Starting at the first line of the entries and ending at the line containing "Action: coord(38,55)", render each line as an item in a numbered list, skipping any blank lines. Omit the pictures from your answer.

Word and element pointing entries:
____

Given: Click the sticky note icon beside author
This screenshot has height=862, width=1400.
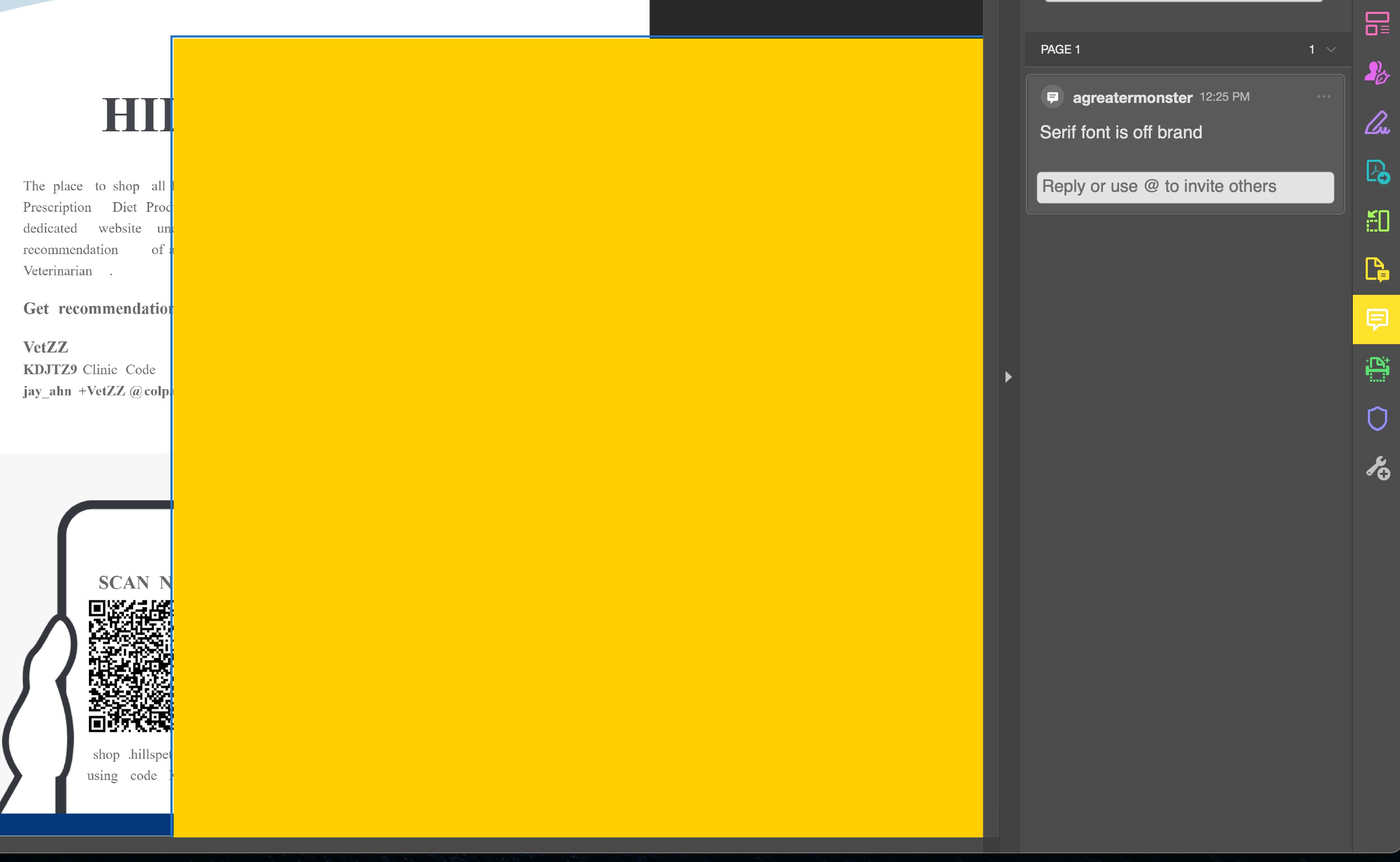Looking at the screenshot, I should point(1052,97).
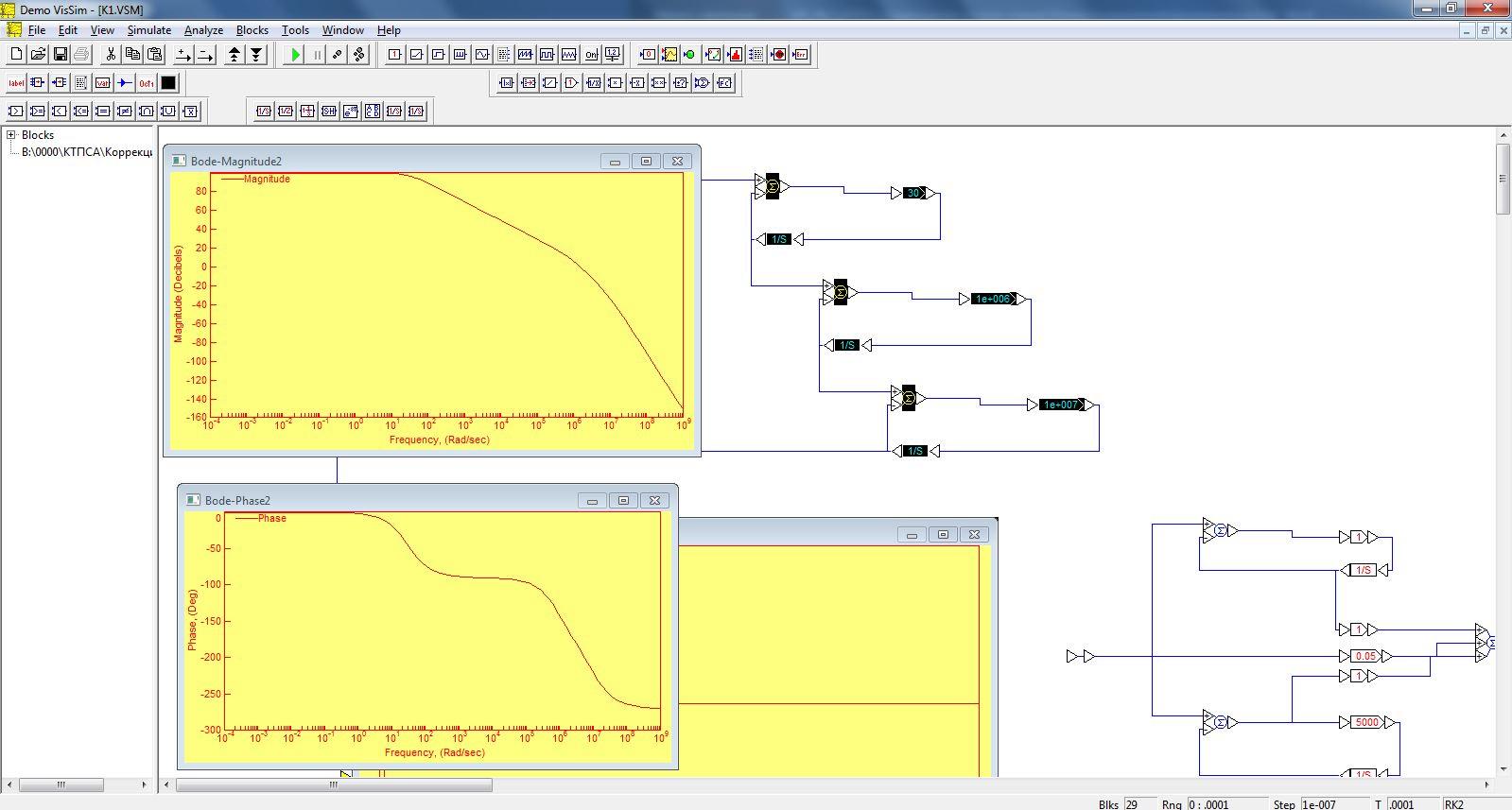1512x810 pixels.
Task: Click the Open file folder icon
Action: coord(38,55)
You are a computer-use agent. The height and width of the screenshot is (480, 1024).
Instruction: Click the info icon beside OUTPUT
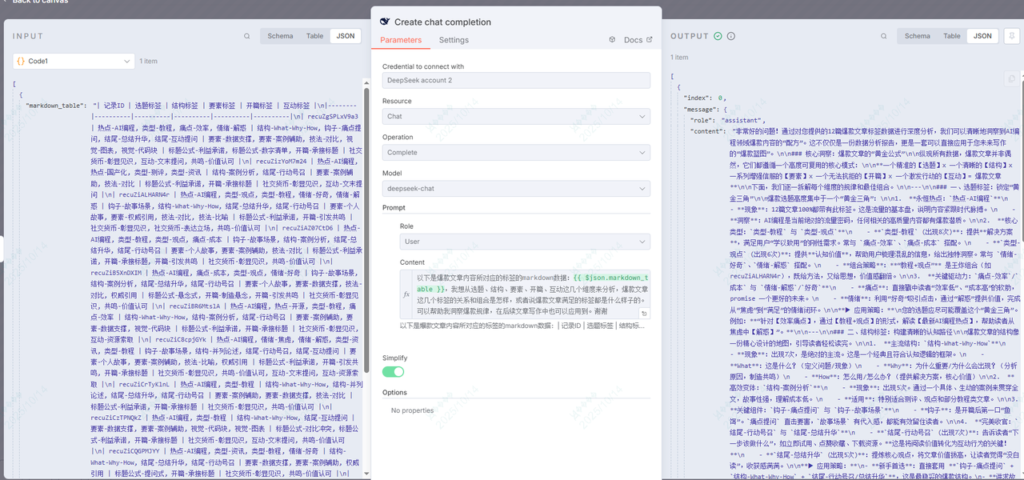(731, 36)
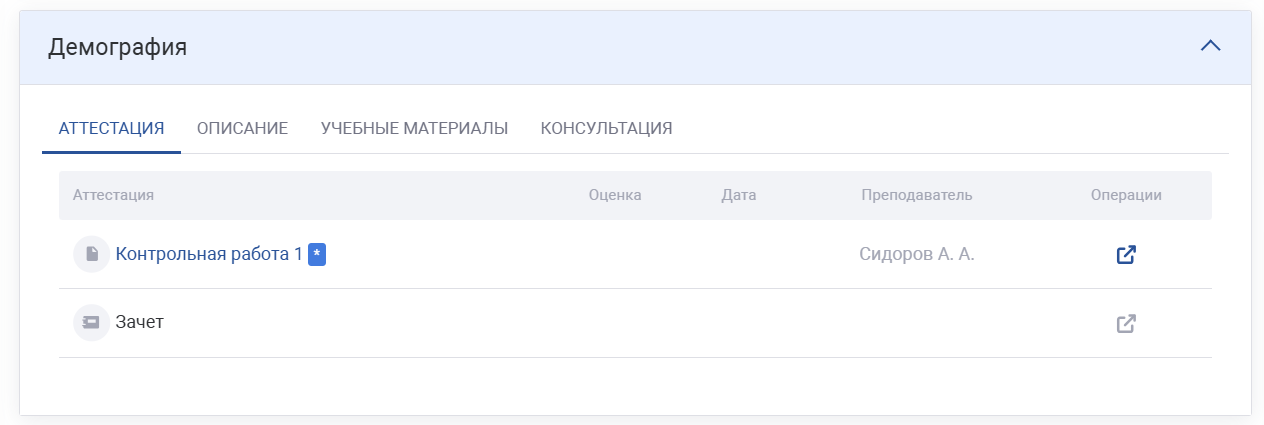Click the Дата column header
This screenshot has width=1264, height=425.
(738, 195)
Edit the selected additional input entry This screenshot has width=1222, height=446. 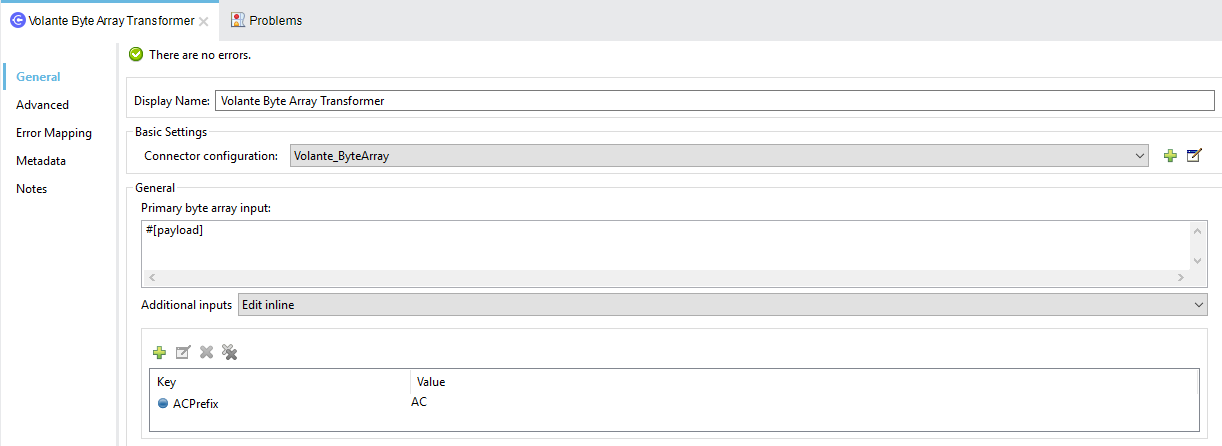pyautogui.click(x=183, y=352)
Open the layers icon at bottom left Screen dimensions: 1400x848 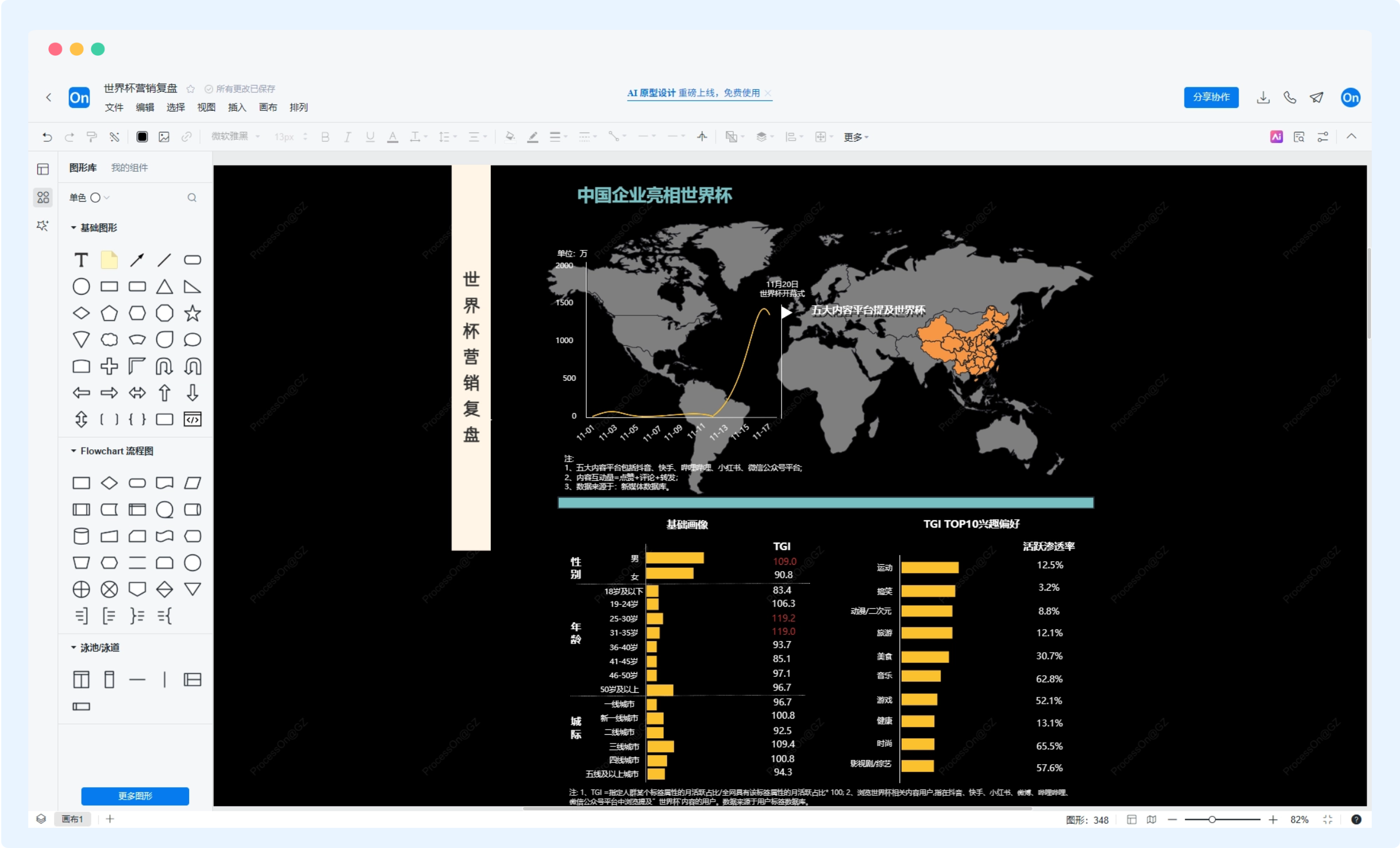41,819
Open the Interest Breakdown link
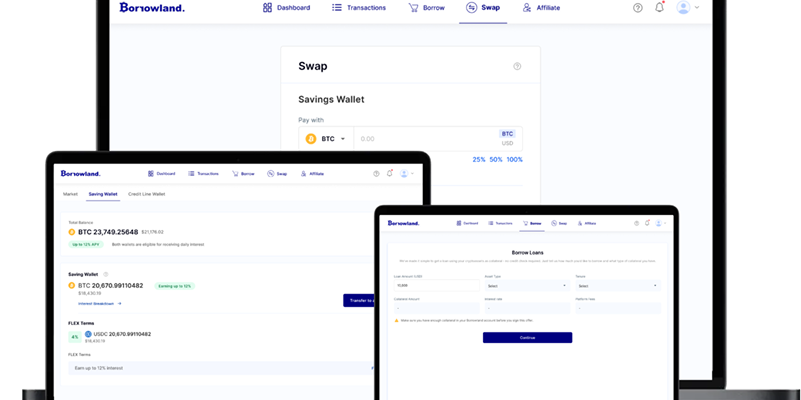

____

• Response
1. Given: Click the sticky note icon beside author
2. This screenshot has height=862, width=1400.
3. Looking at the screenshot, I should point(1052,97).
4. 1512x810 pixels.
5. Task: Click the Open file folder icon
6. Action: coord(38,55)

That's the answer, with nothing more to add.